Promoting the electrocatalytic activity through the introduction of oxygen vacancies to core–shell NiO hollow sphere catalysts for efficient oxygen evolution

Abstract

NiO has been widely studied as a potential Earth-abundant electrocatalyst for the oxygen evolution reaction (OER). Defect engineering and constructing hollow nanostructures are effective methods to improve electrocatalytic performance, so exploring an efficient route to obtain NiO catalysts simultaneously possessing oxygen vacancies and hollow nanostructures is necessary. In this work, core–shell NiO_1−x hollow spheres with oxygen vacancies are prepared through a solvothermal strategy followed by thermal treatment under an H₂/Ar atmosphere. And the content of oxygen vacancies can be regulated by varying the calcination time.

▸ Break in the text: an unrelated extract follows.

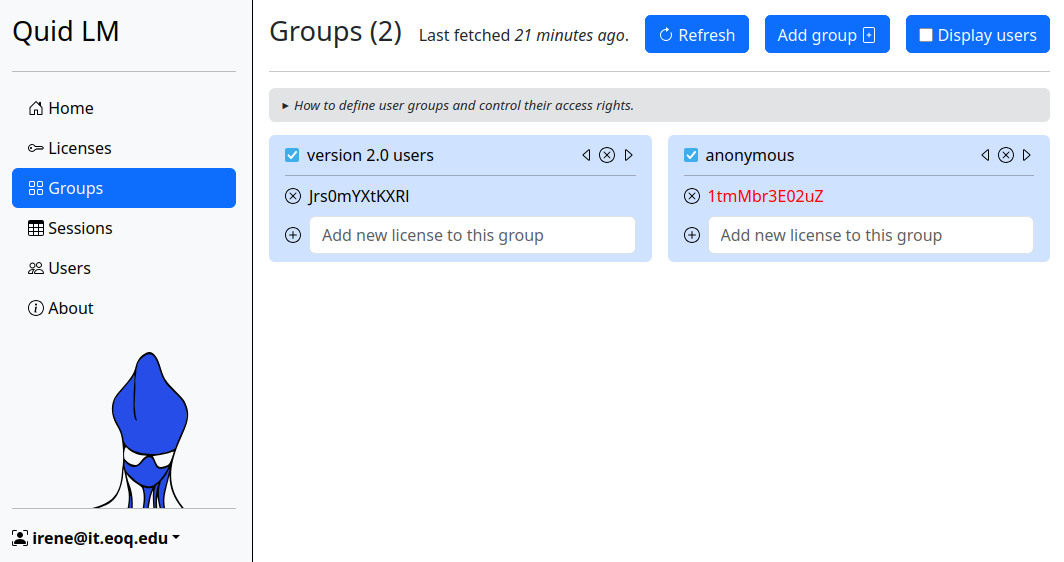This screenshot has height=562, width=1064.
Task: Click the delete icon on version 2.0 users group
Action: tap(607, 155)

Importantly, the existence of rich oxygen vacancies in NiO and its unique core–shell hollow structure promote water adsorption and enhance charge transfer and thus the core–shell NiO_1−x hollow spheres show appealing electrocatalytic performance, demonstrating efficient OER electrocatalysis with an overpotential (η) of 360 mV (at 10 mA cm⁻²) and Tafel slope of 103.9 mV dec⁻¹ in an alkaline medium.